After Tenerife, scientists developed ‘antimisting kerosene’ by adding long-chain polymer molecules to absorb energy from the collision, stopping fuel droplets breaking up into a fine mist. Larger drops release energy more slowly, leading to relatively cool, short-lived fires. However, the FM-9 polymer added broke down as it was pumped, progressively reducing its effectiveness. And after a 1984 test where the press broadcast footage of an aircraft engulfed in flames, the idea’s popularity dwindled.
Kornfield was still interested in the concept though, but the problem of polymer breakdown still had to be overcome. ‘The eureka moment came in 2006,’ she explains, ‘when Ameri David, my graduate student, used a theoretical model to design molecules that dynamically link to form ultra-long polymers.’ Unlike covalent polymer bonds that break permanently under pumping conditions, supramolecules, which link smaller segments via non-covalent interactions such as hydrogen bonds, could later reform. And on their own the smaller molecules could survive repeated pumping and allow fuel to pass easily through filters.

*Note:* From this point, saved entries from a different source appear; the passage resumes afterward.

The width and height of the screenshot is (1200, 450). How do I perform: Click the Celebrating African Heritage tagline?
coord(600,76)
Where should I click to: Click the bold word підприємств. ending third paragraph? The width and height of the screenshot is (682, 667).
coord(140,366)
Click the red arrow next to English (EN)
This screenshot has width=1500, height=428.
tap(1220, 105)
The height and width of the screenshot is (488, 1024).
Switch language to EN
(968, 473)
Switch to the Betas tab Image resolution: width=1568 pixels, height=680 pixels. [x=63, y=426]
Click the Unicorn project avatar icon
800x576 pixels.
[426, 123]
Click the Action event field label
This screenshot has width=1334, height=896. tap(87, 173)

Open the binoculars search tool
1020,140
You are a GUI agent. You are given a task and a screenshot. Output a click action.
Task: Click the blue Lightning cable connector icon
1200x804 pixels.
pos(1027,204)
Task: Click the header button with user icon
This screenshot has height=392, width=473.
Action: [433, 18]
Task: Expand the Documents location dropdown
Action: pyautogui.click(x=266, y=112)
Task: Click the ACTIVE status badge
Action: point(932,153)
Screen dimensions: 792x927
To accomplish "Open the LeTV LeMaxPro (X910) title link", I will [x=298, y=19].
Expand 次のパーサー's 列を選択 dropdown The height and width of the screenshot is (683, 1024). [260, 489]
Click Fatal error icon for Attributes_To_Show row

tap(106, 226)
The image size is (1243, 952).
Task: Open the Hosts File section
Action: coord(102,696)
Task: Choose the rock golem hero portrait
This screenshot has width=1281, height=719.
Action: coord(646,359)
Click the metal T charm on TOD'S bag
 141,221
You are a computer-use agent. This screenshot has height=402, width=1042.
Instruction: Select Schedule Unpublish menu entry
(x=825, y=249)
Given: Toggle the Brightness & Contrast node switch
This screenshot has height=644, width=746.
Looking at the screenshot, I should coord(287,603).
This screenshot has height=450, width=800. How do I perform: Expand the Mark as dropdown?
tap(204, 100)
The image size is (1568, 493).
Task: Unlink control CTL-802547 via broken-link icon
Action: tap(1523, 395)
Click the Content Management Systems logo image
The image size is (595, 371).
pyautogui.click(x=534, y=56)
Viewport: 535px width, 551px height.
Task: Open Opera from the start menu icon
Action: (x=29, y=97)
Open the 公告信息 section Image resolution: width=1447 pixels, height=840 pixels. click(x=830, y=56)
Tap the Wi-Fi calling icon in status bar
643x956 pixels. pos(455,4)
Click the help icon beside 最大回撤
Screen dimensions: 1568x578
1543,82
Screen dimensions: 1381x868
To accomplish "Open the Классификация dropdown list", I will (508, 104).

The name ‘megasupramolecules’ indicates the challenge the researchers faced in forming linear supramolecular chains as long as FM-9. Short individual building block molecules would usually rather form small rings, but David’s modelling indicated longer hydrocarbon segments would favour large supramolecules. But to avoid damage by pumping segments couldn’t be too long, and also had to be especially tough. To get segments to associate in long lines also required unusually ‘sticky’ linkages. Another of Kornfield’s students, Ming-Hsin Wei, identified that charge-assisted hydrogen bonds between amines and carboxylic acids, which are typically three times stronger than ordinary hydrogen bonds, were sticky enough.
In tests, the researchers fired a projectile at 140 miles per hour at a fuel container and placed three lit propane torches in the resulting mist’s path. The megasupramolecule fuel controlled misting both before and after being subjected to pumping forces.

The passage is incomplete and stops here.